Data is a collection of facts such as numbers, descriptions, and observations used to record information. Data structures in which this data is organized often represent entities that are important to an organization (such as customers, products, sales orders, and so on). Each entity typically has one or more attributes, or characteristics (for example, a customer might have a name, an address, a phone number, and so on).

You can classify data as structured, semi-structured, or unstructured.

Structured data

Structured data is data that adheres to a fixed schema, so all of the data has the same fields or properties. Most commonly, the schema for structured data entities is tabular - in other words, the data is represented in one or more tables that consist of rows to represent each instance of a data entity, and columns to represent attributes of the entity. For example, the following image shows tabular data representations for Customer and Product entities.

Diagram showing how structured data is represented in tables.

Structured data is often stored in a database in which multiple tables can reference one another by using key values in a relational model; which we'll explore in more depth later.

Semi-structured data

Semi-structured data is information that has some structure, but which allows for some variation between entity instances. For example, while most customers may have an email address, some might have multiple email addresses, and some might have none at all.

One common format for semi-structured data is JavaScript Object Notation (JSON). The example below shows a pair of JSON documents that represent customer information. Each customer document includes address and contact information, but the specific fields vary between customers.

// Customer 1
{
  "firstName": "Joe",
  "lastName": "Jones",
  "address":
  {
    "streetAddress": "1 Main St.",
    "city": "New York",
    "state": "NY",
    "postalCode": "10099"
  },
  "contact":
  [
    {
      "type": "home",
      "number": "555 123-1234"
    },
    {
      "type": "email",
      "address": "joe@litware.com"
    }
  ]
}

// Customer 2
{
  "firstName": "Samir",
  "lastName": "Nadoy",
  "address":
  {
    "streetAddress": "123 Elm Pl.",
    "unit": "500",
    "city": "Seattle",
    "state": "WA",
    "postalCode": "98999"
  },
  "contact":
  [
    {
      "type": "email",
      "address": "samir@northwind.com"
    }
  ]
}

Note

JSON is just one of many ways in which semi-structured data can be represented. The point here is not to provide a detailed examination of JSON syntax, but rather to illustrate the flexible nature of semi-structured data representations.

Unstructured data

Not all data is structured or even semi-structured. For example, documents, images, audio and video data, and binary files might not have a specific structure. This kind of data is referred to as unstructured data.
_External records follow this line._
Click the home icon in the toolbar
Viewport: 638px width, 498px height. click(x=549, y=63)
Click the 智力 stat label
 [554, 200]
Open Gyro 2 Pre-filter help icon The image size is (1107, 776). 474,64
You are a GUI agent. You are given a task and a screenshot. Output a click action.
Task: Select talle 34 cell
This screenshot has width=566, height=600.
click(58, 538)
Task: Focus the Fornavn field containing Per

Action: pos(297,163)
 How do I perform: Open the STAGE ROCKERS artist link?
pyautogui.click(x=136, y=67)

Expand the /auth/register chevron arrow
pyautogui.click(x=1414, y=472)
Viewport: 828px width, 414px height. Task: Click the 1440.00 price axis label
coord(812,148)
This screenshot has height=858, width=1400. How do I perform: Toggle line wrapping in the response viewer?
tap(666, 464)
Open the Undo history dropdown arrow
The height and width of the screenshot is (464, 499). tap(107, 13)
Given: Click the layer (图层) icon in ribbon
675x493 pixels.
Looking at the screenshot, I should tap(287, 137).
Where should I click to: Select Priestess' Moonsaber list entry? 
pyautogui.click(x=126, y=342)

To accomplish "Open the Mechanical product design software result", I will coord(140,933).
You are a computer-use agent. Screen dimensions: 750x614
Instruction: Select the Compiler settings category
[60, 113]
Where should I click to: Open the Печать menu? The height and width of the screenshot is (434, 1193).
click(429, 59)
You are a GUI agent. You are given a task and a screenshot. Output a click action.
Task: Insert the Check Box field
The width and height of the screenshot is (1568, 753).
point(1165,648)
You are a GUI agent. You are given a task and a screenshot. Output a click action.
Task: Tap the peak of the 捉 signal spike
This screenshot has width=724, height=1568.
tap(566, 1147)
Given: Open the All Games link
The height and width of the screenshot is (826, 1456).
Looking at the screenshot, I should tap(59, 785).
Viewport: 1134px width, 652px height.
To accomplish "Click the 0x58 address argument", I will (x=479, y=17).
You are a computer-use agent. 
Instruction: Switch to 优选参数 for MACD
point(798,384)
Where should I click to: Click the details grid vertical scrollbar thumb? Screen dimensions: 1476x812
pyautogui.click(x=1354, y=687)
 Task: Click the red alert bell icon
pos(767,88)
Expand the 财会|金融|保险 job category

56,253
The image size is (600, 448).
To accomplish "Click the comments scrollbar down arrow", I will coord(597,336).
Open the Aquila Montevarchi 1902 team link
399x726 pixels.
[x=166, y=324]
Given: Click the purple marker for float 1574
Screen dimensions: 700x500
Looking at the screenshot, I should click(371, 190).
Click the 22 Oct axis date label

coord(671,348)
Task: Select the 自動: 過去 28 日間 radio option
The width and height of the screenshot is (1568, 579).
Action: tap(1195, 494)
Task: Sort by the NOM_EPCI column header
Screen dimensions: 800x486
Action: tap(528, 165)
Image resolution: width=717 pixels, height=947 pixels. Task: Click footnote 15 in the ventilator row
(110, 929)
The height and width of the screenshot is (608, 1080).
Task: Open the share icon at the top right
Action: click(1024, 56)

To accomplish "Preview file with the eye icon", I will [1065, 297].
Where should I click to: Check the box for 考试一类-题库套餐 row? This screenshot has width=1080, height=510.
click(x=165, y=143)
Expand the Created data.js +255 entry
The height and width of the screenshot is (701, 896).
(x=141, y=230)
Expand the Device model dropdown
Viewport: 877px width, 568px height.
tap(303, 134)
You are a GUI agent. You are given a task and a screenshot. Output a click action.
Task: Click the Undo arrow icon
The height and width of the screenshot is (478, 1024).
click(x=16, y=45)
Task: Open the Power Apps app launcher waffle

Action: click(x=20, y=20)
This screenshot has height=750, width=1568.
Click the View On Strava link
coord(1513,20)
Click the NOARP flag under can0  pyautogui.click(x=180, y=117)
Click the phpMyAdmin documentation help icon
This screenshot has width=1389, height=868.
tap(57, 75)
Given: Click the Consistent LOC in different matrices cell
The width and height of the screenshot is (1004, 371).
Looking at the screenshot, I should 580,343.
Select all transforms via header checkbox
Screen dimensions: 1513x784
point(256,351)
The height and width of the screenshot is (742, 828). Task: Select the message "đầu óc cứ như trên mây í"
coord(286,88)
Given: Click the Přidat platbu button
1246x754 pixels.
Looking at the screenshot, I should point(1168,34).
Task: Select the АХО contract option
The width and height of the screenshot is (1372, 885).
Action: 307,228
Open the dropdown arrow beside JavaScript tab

Diagram showing unstructured data in documents.

Data stores

Organizations typically store data in structured, semi-structured, or unstructured format to record details of entities (for example, customers and products), specific events (such as sales transactions), or other information in documents, images, and other formats. The stored data can then be retrieved for analysis and reporting later.

There are two broad categories of data store in common use:

  • File stores
  • Databases

We'll explore both of these types of data store in subsequent topics.